Real Estate Investment Trusts

REIT M&A Transactions—Peculiarities and Complications
      David M. Einhorn, Adam O. Emmerich, and Robin Panovka, 55(2): 693–734 (Feb. 2000)
The emergence of REITs and the continuing consolidation in the real estate markets have resulted in an ongoing stream of mergers and acquisitions involving publicly traded REITs. Although M&A transactions involving public REITs have much in common with M&A transactions involving other public companies, the special tax rules applicable to REITs and other peculiarities tend to complicate REIT transactions, often in unexpected ways. Business and strategic objectives typical of other industries often face friction in the REIT world in both friendly and unsolicited transactions. This Article examines some of the peculiarities and complications that are unique to REIT transactions, with special focus on the effectiveness of REIT charters' ownership restrictions as takeover defenses (including a comparison with poison pills), special conflict of interest issues that arise in change of control transactions involving certain REITs, and various REIT tax qualification rules which raise potentially complex issues for prospective acquirers of REIT shares.
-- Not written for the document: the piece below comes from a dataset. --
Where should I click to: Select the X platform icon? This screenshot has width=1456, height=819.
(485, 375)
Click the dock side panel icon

The Uniform Statutory Trust Entity Act: A Review
     Thomas E. Rutledge and Ellisa O. Habbart, 65(4): 1055–1104 (August 2010)
The Uniform Statutory Trust Entity Act, the most recent product of the National Conference of Commissioners on Uniform State Laws in the area of business entity legislation, is intended to render uniform the statutory (i.e., "business") trust across the various states. Currently, business trust legislation is widely disparate across the various states, and many of the existing statutes are at best skeletal. This Act has the objective of rendering the business trust more effective as a form of organization by addressing many issues that are typically seen in other business entity laws, while at the same time seeking to minimize both unexpected and, in certain places, undesirable results otherwise dictated by applicable trust law. This Article both reviews the workings of this new uniform act and identifies issues and deficiencies therein.
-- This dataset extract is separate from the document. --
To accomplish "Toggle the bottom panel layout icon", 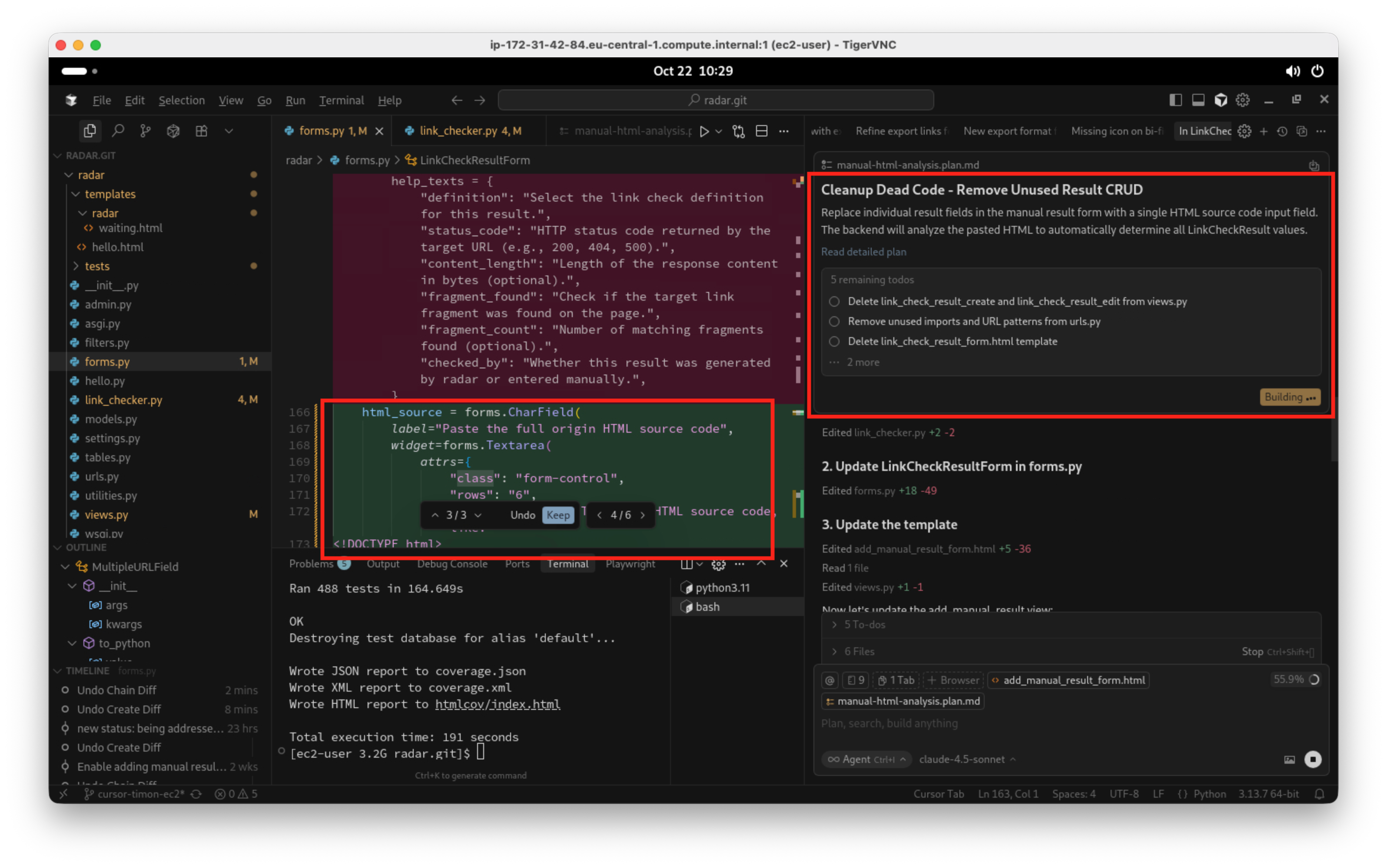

Third-Party Releases in Bankruptcy Cases: Should There Be Statutory Reform?
      Richard L. Epling; 75(2): 1747-1768 (Spring 2020)
Third-party releases, which can function as de facto discharges of nondebtors, have become an increasingly common feature of reorganization plans. There is no definitive Supreme Court case dealing with the legality and scope of such plan provisions, and the seven circuit courts of appeals that have addressed release issues have either disagreed or posited various legal tests and standards to satisfy the “extraordinary circumstances” bar they set for approving such releases.